Problem requirements =
Keeping every line intact, repeat the data word for word.

Stored data:
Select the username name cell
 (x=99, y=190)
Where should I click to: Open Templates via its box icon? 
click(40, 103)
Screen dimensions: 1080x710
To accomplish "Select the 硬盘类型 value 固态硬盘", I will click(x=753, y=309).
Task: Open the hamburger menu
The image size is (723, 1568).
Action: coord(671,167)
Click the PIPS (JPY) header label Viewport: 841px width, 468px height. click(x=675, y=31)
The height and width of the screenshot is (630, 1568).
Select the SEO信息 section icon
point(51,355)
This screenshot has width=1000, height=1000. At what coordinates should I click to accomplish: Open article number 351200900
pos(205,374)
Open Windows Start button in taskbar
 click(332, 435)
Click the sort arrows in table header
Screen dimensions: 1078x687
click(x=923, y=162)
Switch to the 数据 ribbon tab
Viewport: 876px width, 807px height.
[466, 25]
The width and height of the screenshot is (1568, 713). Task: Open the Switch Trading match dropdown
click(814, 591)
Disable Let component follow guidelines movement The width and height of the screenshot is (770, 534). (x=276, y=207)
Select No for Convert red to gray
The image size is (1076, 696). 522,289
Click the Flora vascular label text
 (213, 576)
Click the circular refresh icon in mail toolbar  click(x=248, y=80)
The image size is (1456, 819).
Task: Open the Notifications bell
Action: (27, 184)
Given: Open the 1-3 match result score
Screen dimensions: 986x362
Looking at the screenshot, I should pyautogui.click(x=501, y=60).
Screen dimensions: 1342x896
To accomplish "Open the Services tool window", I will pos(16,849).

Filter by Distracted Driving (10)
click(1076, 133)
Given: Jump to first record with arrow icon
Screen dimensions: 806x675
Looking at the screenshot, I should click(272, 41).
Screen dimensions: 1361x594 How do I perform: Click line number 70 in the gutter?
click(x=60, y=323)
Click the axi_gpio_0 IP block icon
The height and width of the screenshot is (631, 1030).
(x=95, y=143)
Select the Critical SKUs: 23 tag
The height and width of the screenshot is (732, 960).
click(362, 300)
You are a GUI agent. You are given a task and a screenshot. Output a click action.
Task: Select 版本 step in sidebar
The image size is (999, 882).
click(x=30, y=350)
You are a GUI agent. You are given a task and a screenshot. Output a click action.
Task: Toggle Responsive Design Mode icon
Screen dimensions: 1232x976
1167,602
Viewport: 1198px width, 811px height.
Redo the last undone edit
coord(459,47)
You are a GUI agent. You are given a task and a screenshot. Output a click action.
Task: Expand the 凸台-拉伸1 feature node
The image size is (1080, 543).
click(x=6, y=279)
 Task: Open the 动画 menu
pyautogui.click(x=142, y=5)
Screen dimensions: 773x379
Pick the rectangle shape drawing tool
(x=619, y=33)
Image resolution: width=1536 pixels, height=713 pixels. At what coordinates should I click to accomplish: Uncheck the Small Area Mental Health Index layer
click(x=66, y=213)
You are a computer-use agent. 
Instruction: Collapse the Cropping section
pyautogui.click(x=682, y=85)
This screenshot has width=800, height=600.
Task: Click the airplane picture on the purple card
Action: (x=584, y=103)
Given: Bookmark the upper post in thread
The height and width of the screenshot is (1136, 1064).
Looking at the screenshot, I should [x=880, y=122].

Written response =
Select the username name cell
 (x=99, y=190)
Where should I click to: Open Templates via its box icon? 
click(40, 103)
Screen dimensions: 1080x710
To accomplish "Select the 硬盘类型 value 固态硬盘", I will click(x=753, y=309).
Task: Open the hamburger menu
The image size is (723, 1568).
Action: coord(671,167)
Click the PIPS (JPY) header label Viewport: 841px width, 468px height. click(x=675, y=31)
The height and width of the screenshot is (630, 1568).
Select the SEO信息 section icon
point(51,355)
This screenshot has width=1000, height=1000. At what coordinates should I click to accomplish: Open article number 351200900
pos(205,374)
Open Windows Start button in taskbar
 click(332, 435)
Click the sort arrows in table header
Screen dimensions: 1078x687
click(x=923, y=162)
Switch to the 数据 ribbon tab
Viewport: 876px width, 807px height.
[466, 25]
The width and height of the screenshot is (1568, 713). Task: Open the Switch Trading match dropdown
click(814, 591)
Disable Let component follow guidelines movement The width and height of the screenshot is (770, 534). (x=276, y=207)
Select No for Convert red to gray
The image size is (1076, 696). 522,289
Click the Flora vascular label text
 (213, 576)
Click the circular refresh icon in mail toolbar  click(x=248, y=80)
The image size is (1456, 819).
Task: Open the Notifications bell
Action: (27, 184)
Given: Open the 1-3 match result score
Screen dimensions: 986x362
Looking at the screenshot, I should pyautogui.click(x=501, y=60).
Screen dimensions: 1342x896
To accomplish "Open the Services tool window", I will pos(16,849).

Filter by Distracted Driving (10)
click(1076, 133)
Given: Jump to first record with arrow icon
Screen dimensions: 806x675
Looking at the screenshot, I should click(272, 41).
Screen dimensions: 1361x594 How do I perform: Click line number 70 in the gutter?
click(x=60, y=323)
Click the axi_gpio_0 IP block icon
The height and width of the screenshot is (631, 1030).
(x=95, y=143)
Select the Critical SKUs: 23 tag
The height and width of the screenshot is (732, 960).
click(362, 300)
You are a GUI agent. You are given a task and a screenshot. Output a click action.
Task: Select 版本 step in sidebar
The image size is (999, 882).
click(x=30, y=350)
You are a GUI agent. You are given a task and a screenshot. Output a click action.
Task: Toggle Responsive Design Mode icon
Screen dimensions: 1232x976
1167,602
Viewport: 1198px width, 811px height.
Redo the last undone edit
coord(459,47)
You are a GUI agent. You are given a task and a screenshot. Output a click action.
Task: Expand the 凸台-拉伸1 feature node
The image size is (1080, 543).
click(x=6, y=279)
 Task: Open the 动画 menu
pyautogui.click(x=142, y=5)
Screen dimensions: 773x379
Pick the rectangle shape drawing tool
(x=619, y=33)
Image resolution: width=1536 pixels, height=713 pixels. At what coordinates should I click to accomplish: Uncheck the Small Area Mental Health Index layer
click(x=66, y=213)
You are a computer-use agent. 
Instruction: Collapse the Cropping section
pyautogui.click(x=682, y=85)
This screenshot has width=800, height=600.
Task: Click the airplane picture on the purple card
Action: (x=584, y=103)
Given: Bookmark the upper post in thread
The height and width of the screenshot is (1136, 1064).
Looking at the screenshot, I should [x=880, y=122].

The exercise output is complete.